Quantum circuit that puts qubits in "equal" superposition I would like to build a circuit that takes multiple qubit system states and puts them in a superposition with equal amplitudes.
For example:
Let's consider a 4 qubit system. I would like the circuit to start with an input of $\left| 0000 \right>$ and end with the following superposition: $$\frac{1}{\sqrt{4}}\left(\left| 1000 \right> + \left| 1010 \right> + \left| 1001 \right> + \left| 1100 \right>\right).$$
I would like for the choice of states and number of states to be arbitrary. I.e. that I can easily perform the same circuit to generate
$$\frac{1}{\sqrt{3}}\left(\left| 1000 \right> + \left| 1011 \right> + \left| 1101 \right>\right),$$
or
$$\frac{1}{\sqrt{5}}\left(\left| 1000 \right> + \left| 1010 \right> + \left| 1001 \right> + \left| 1100 \right> + \left| 1111 \right>\right).$$
Can anyone help me with this? Any help is appreciated!
EDIT: I have tried creating a matrix representation of such an operator, and I have found one that does what I need it to do, it maps the $\left|00\right>$ to an arbitrary equally-distributed superposition of the basis vectors of my choosing. Here is the matrix I found that acts on 2 qubits to create such a state:
$$
U = \begin{pmatrix}
1/\sqrt{3} & 0 & 0 & 0\\
1/\sqrt{3} & 0 & 0 & 0\\
1/\sqrt{3} & 0 & 0 & 0\\
0 & 0 & 0 & 0\\
\end{pmatrix}.
$$
This gives:
$$
U\left|00\right>= \begin{pmatrix}
1/\sqrt{3} & 0 & 0 & 0\\
1/\sqrt{3} & 0 & 0 & 0\\
1/\sqrt{3} & 0 & 0 & 0\\
0 & 0 & 0 & 0\\
\end{pmatrix}
\begin{pmatrix}
1\\
0\\
0\\
0
\end{pmatrix} =
\frac{1}{\sqrt{3}} \begin{pmatrix}
1\\
1\\
1\\
0
\end{pmatrix} = \frac{1}{\sqrt{3}}\left( \left|00\right> + \left|01\right> + \left|10\right> \right).
$$
The idea is that the first column of the matrix would consist of $N$ non-zero elements, each element contrbuting one basis state to the final superposition, and each element being equal to $\frac{1}{\sqrt{N}}$.
The problem with this matrix, however, is that it is not unitary. Would it be possible to modify this matrix in such a wat that it still has the same result on the $|00>$ state vector, but that it is unitary? This would solve my problem completely.
 A: Just a few hints:

*

*To produce equally distributed superposition containing all combinations of $n$ qubits, simply put Hadamard gate on all qubit.

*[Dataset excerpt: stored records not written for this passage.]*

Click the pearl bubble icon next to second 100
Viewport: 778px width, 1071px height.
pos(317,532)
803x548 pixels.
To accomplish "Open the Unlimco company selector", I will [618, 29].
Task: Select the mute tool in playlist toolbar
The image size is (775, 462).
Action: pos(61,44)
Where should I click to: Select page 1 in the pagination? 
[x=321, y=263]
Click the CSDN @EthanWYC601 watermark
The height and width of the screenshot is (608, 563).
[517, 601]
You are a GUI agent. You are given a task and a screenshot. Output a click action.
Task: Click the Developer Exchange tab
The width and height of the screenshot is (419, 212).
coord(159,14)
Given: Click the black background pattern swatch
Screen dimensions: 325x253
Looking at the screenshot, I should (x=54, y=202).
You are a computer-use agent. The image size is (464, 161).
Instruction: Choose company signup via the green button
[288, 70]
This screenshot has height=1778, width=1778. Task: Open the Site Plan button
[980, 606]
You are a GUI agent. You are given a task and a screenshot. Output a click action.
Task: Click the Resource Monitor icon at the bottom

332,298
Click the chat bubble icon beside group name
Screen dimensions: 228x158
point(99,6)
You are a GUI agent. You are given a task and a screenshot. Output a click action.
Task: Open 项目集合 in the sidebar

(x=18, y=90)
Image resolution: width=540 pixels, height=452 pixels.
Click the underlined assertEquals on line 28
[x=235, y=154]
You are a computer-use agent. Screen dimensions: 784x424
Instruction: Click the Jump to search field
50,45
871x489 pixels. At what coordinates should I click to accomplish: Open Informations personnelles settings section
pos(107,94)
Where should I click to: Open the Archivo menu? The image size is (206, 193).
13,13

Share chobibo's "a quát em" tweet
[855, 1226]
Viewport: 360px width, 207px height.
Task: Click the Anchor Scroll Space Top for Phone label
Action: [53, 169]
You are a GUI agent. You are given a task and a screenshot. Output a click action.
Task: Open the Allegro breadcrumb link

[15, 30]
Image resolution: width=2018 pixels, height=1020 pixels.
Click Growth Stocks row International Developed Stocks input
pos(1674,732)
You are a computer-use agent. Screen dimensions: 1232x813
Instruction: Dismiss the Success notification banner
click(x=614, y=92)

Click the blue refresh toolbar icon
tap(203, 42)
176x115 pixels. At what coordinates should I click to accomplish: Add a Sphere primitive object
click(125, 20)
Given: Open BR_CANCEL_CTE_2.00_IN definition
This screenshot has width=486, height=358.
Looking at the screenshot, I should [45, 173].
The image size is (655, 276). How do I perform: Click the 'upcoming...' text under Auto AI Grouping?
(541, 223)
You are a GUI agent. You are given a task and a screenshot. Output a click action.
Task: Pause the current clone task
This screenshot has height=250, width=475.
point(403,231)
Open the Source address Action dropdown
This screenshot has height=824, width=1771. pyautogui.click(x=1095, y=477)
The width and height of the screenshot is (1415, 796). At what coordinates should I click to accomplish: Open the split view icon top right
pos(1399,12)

*Bell states and GHZ states belong among states your are talking about. Here is a circuit how to produce GHZ states (see also article below)

*You might also be interested in W states, i.e. equally distributed superposition of bit strings where only one qubit is in state 1 and others are zero. In article
Efficient quantum algorithms for GHZ and W states, and implementation on the IBM quantum computer an algorithm how to produce such states is described.


EDIT:
Concerning the matrix, it is possible to construct the matrix for example in this way:
$$
\frac{1}{\sqrt{3}}
\begin{pmatrix}
1 & 1 & 0 &-1 \\
1 & -1 & 1 &0 \\
1 & 0 & -1 &1 \\
0 & 1 & 1 &1 \\
\end{pmatrix}
$$
The matrix is unitary (you can check this by a direct multiplication) and  the required state is returned for input $|00\rangle$. You do not have to bother about other inputs because you can always set all input qubits to state $|0\rangle$.